Klein used both traditional brushes and “living brushes” to create his works, which he called Anthropometries (one example above). Klein would often “paint” his works by applying paint to the nude bodies of young women and then orchestrate their movements on the paper. In 1960, Klein created a multimedia monochromatic, Zen moment when he conducted The Monotone Symphony. As a crowd of a hundred people watched and listened, Klein led a group of ten musicians playing a single note for 20 minutes as three nude women rolled in paint poured on a huge sheet of paper. Klein combined the showmanship of Salvador Dali with the philosophical depth of Marcel Duchamp. Which of those two poles—Dali or Duchamp—Klein favored more, however, is in the eye of the beholder.

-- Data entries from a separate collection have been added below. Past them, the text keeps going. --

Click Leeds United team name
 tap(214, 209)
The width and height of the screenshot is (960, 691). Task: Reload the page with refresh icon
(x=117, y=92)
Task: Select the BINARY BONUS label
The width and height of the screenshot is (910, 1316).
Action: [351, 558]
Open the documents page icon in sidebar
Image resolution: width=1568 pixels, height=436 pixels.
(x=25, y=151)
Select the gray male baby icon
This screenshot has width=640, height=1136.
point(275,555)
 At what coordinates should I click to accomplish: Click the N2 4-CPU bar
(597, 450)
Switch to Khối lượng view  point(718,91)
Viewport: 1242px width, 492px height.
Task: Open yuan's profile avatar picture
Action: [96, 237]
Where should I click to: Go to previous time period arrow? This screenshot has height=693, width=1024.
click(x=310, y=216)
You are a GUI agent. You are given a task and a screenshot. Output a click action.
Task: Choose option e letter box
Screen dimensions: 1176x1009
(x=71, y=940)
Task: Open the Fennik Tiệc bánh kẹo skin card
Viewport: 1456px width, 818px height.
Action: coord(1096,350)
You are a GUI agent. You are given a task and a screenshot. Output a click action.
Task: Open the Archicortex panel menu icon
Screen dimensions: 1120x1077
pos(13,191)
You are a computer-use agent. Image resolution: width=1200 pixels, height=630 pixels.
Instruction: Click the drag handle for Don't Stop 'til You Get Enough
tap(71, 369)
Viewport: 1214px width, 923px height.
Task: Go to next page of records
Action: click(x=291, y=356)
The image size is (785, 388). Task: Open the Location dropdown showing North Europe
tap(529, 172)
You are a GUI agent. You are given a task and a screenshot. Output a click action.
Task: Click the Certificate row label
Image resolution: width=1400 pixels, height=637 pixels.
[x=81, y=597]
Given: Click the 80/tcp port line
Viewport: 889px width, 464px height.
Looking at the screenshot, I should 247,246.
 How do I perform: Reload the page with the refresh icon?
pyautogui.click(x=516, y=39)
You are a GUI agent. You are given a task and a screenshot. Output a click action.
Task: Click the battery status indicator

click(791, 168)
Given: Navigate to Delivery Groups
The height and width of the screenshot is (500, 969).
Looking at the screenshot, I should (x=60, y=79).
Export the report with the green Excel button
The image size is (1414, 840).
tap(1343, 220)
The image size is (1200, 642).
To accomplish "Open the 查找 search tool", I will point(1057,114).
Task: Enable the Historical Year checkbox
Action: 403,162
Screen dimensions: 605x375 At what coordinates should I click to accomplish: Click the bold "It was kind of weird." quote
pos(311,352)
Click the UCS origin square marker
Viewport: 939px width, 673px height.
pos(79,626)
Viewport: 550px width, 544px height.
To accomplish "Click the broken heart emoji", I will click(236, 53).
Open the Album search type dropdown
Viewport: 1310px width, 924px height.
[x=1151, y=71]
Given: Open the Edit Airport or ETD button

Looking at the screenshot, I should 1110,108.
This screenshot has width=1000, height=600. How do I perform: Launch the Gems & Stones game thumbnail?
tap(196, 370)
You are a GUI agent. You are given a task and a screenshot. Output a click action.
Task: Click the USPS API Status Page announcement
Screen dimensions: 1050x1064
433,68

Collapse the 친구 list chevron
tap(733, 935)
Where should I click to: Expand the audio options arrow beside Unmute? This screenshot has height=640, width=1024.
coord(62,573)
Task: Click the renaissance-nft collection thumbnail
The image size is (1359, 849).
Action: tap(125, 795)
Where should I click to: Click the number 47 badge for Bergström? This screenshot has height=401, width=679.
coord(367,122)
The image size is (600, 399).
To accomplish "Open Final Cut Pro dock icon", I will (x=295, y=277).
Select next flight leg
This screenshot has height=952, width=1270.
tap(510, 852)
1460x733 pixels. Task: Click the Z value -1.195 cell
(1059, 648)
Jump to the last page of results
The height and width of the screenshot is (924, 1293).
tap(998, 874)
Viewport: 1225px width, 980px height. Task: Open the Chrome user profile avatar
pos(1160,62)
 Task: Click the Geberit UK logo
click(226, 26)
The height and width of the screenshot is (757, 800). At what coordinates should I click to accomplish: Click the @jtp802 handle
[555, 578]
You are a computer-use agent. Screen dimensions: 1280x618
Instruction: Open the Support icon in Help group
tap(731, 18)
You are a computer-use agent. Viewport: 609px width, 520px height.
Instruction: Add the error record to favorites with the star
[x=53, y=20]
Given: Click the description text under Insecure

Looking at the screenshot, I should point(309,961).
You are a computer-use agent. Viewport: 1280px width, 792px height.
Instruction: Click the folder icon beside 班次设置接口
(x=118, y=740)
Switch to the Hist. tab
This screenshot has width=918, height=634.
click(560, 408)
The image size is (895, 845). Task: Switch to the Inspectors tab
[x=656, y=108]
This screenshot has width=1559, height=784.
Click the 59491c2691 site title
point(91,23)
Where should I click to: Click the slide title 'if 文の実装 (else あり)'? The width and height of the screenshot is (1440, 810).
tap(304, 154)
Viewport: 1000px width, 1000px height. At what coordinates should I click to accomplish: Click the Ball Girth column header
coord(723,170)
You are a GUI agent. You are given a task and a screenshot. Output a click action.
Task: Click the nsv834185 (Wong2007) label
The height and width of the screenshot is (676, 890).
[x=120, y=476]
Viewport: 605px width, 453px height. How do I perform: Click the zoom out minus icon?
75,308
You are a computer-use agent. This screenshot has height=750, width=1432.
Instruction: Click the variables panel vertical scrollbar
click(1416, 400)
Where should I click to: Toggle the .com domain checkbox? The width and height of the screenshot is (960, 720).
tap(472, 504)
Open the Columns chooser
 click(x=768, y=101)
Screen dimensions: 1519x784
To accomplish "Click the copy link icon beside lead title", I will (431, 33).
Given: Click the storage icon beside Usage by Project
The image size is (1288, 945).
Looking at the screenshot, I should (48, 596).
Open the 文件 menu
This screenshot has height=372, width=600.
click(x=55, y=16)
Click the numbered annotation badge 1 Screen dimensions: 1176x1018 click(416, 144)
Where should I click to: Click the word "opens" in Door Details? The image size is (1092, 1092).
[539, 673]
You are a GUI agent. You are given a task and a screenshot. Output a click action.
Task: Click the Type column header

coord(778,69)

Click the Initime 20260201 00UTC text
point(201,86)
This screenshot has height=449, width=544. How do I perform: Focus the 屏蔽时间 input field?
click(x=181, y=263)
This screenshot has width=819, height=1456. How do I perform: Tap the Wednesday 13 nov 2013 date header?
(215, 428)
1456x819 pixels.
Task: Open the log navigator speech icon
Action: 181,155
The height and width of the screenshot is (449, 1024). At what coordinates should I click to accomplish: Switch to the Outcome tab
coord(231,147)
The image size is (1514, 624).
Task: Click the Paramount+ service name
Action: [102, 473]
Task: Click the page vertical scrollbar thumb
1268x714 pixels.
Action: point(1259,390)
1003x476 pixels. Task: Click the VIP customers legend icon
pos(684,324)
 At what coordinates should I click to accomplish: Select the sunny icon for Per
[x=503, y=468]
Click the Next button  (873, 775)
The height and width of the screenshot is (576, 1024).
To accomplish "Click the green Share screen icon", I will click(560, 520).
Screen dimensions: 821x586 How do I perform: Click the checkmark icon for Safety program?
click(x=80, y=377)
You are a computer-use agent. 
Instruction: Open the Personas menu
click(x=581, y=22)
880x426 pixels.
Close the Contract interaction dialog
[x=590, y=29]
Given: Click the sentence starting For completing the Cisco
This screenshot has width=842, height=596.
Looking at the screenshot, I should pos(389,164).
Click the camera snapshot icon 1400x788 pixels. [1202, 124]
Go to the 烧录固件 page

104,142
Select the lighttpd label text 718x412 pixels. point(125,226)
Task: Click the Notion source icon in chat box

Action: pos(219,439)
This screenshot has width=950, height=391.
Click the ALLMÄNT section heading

Klein himself staged a performance piece for the photograph Leap Into the Void (above, from 1960). Working without a net, Klein himself leaps from a wall and appears headed towards certain injury on the hard street below. Klein claimed that the photo proved he was capable of flight, making the Space Race going on at the time superfluous. By jumping into the clear, blue sky, Klein physically acted out what he wanted us to all do imaginatively with his monochromatic paintings. “Malevich was actually standing before the infinite,” Klein once said of his predecessor. “I am in it.” Sure, anyone can paint a plain blue canvas, but how many people can say that they’ve lived in it?